**Prompt**:
Please carry on the piece about Alice Munro winning the Nobel Prize for Literature, picking up after its last sentence; the material that follows it is separate.

**Extract to read**:
┏━━

What good news for Canadians last week when Alice Munro was announced as the winner of the Nobel Prize for Literature.

Ms. Munro’s name has been on the Nobel list for several years and the judging committee in Stockholm this year decided that it was her turn, notably crediting her with her mastery of the difficult short story genre.

Ontarians in particular, especially those of us who live in the rural parts of our province, should be pleased with the choice of Alice Munro as the winner of the world’s premiere literary award, for it is about us that she writes.

Ms. Munro was born in the Southern Ontario community of Wingham and lived as a young married woman in the town of Clinton, which is located just south of the Lake Huron community of Goderich and not far from Perth’s County town and Canada’s classic Shakespearean festival capital, Stratford.

This, then, is the rural area, Huron and Perth Counties, that forms the backdrop for Ms. Munro’s tightly focussed and wonderfully crafted short stories.

Ms. Munro’s focus is on female characters but for the people of Manitoulin Island, and especially those of European descent, she is writing stories about us, often with the backdrop of our same Lake Huron and the issues that are endemic to all small, rural Ontario communities.

┗━━

**Dataset extract**:
┏━━

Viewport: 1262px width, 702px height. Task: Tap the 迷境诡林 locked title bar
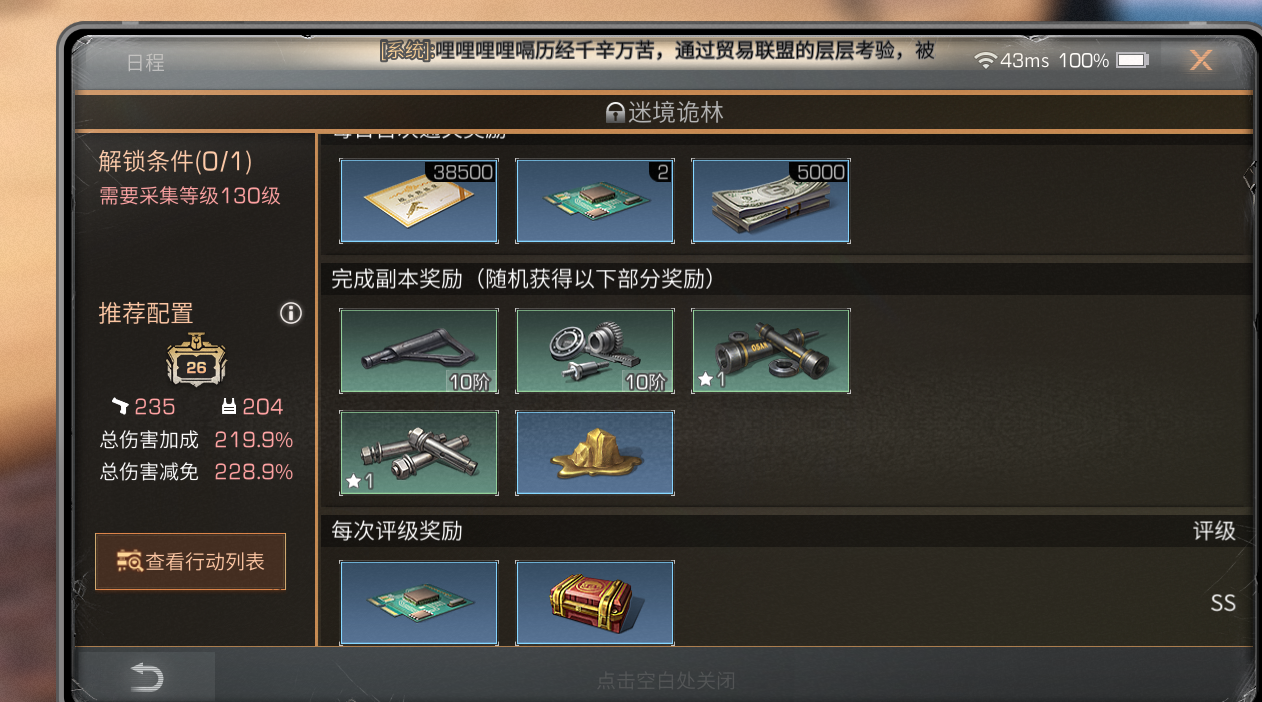coord(664,113)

┗━━

**Task output**:
If Ms. Munro had been brought up in and lived as an adult in, say, the Ottawa Valley and had written about people’s experiences there, her honour would certainly be no less significant to Canadians but her subject matter, and especially the landscape of her literature, would not be quite as relevant to our part of the world as is the Huron and Perth Counties and Lake Huron that backdrop her exquisite stories.

Assiginack librarian Debbie Robinson is quoted in a news story about Ms. Munro’s honour in the paper this week as saying the new Nobel laureate’s books remain consistently popular choices by her patrons.

As long as Ontario has small towns that in turn produce and inform small town people, Ms. Munro’s work will have an audience.

Her genius is timeless, as are her themes.

They are our stories.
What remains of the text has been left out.